While this invention did not initially earn the respect of watch-makers across Europe, it did catch the attention of Queen Victoria, who purchased one of the company’s first keyless watches in 1851, at the Great Exhibition in London’s Hyde Park.
Queen Victoria was so impressed by the ingenuity of these young watch makers, that she appointed Patek Philippe as horologer to her court, immediately making the watches made by Patek Philippe, some of the most highly sought after by European royalty.
THE WORLD BEGINS TO OPEN UP FOR TRAVELERS
New technological innovations of the age made it much easier for affluent Europeans to travel to other countries for pleasure. Italy became a favorite travel destination for people all over Europe, and bringing back souvenirs spread the popularity of Italian themed jewels and intricately carved cameos made of shell, coral and the lava from Mount Vesuvius. Roman and Florentine themed micro-mosaics and enamel portraits also captured the attention of Europeans and could be seen as a direct precursor to the popular themes of the Art Nouveau period.
During the 1800’s, it was very common for people to wear jewelry honoring a lost loved one. “Forget-me-nots”, carved plaques of onyx, black enamel or jet were hollowed out in order to place the hair of a loved one on the inside. Many women also wore brooches or pendants with hair set invisibly behind their gems as a subtle reminder of a lost loved one. Rings, bracelets and other jewelry items were also woven out of strands of hair in honor of lost loved ones.
MID-VICTORIAN JEWELRY TRENDS (1860’S-1880’S)
During the Middle of the Victorian period, jewels were most commonly worn in mourning fashion to commemorate the loss of a loved one. In a time of constant war, before sanitation and anti-biotics, it is no wonder that so many people were holding on to the memory of lost loved ones.
One of the monumental turning points of the Victorian period was the passing of Queen Victoria’s husband, Prince Albert of Saxe-Coburg and Gotha, on December 14, 1861. She entered an intense state of mourning, wearing black and avoiding public appearances for the remainder of her life. Her seclusion eventually earned her the title, “widow of Windsor”.
On the other side of the Atlantic, the concept of death was just as unavoidable. The first shots of the Civil War rang out on April 12, 1861, and it would be several years before the United States of America would know peace.
Silver was the most popular metal used for jewelry during this time. It’s discovery in Virginia City, Nevada, in the 1860s, led to a surplus of silver, making the metal much more affordable.
Amethyst, black glass, diamond, emerald, garnet, jet, opal, onyx, pearl, ruby and tortoise shell were among the most popular gems used in Mid-Victorian jewelry.
LATE VICTORIAN JEWELRY TRENDS AND THE DOWNFALL OF VICTORIAN JEWELRY (1880-1901)
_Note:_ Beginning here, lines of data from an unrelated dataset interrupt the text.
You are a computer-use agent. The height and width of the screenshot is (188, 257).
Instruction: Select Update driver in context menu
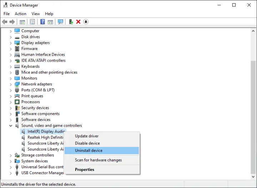[x=87, y=136]
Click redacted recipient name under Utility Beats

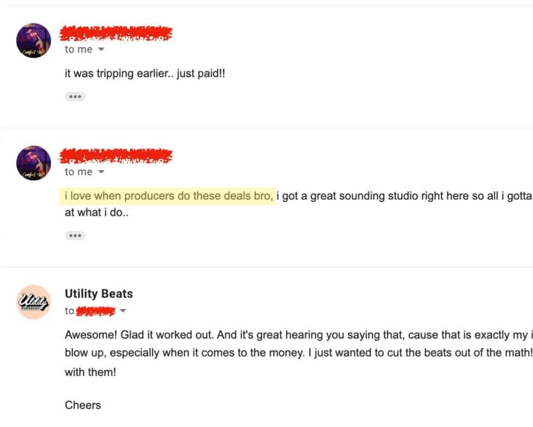tap(96, 312)
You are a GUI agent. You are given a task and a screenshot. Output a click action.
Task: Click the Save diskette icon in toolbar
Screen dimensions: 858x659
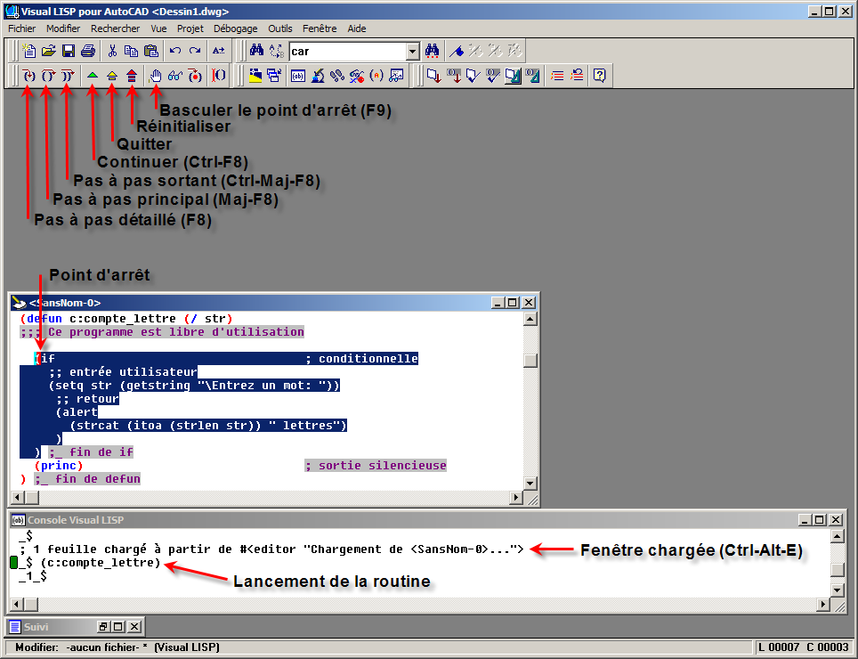click(69, 51)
Victoria’s extended isolation eventually led to the concept of monarchy becoming increasingly unpopular amongst British citizens and encouraged the idea of the republican movement. Near the end of the 1870s, fashion jewelry was reduced to very simplistic designs, and most women wore very little, and sometimes no jewelry at all. By the 1880’s the rejection of the Victorian style of jewelry and the artistic inspiration of French artist, René Lalique, directly led to the flavorful and imaginative Art Nouveau movement.
At the end of her reign, she had accumulated the modest title of “Her Majesty Victoria, by the Grace of God, of the United Kingdom of Great Britain and Ireland Queen, Defender of the Faith, Empress of India”. On January 22, 1901, Queen Victoria died at the age of 81, officially ending the “Victorian Period”. She was succeeded by her son, Edward VII, who also gave his name to the style of jewelry produced during his reign (Edwardian Period).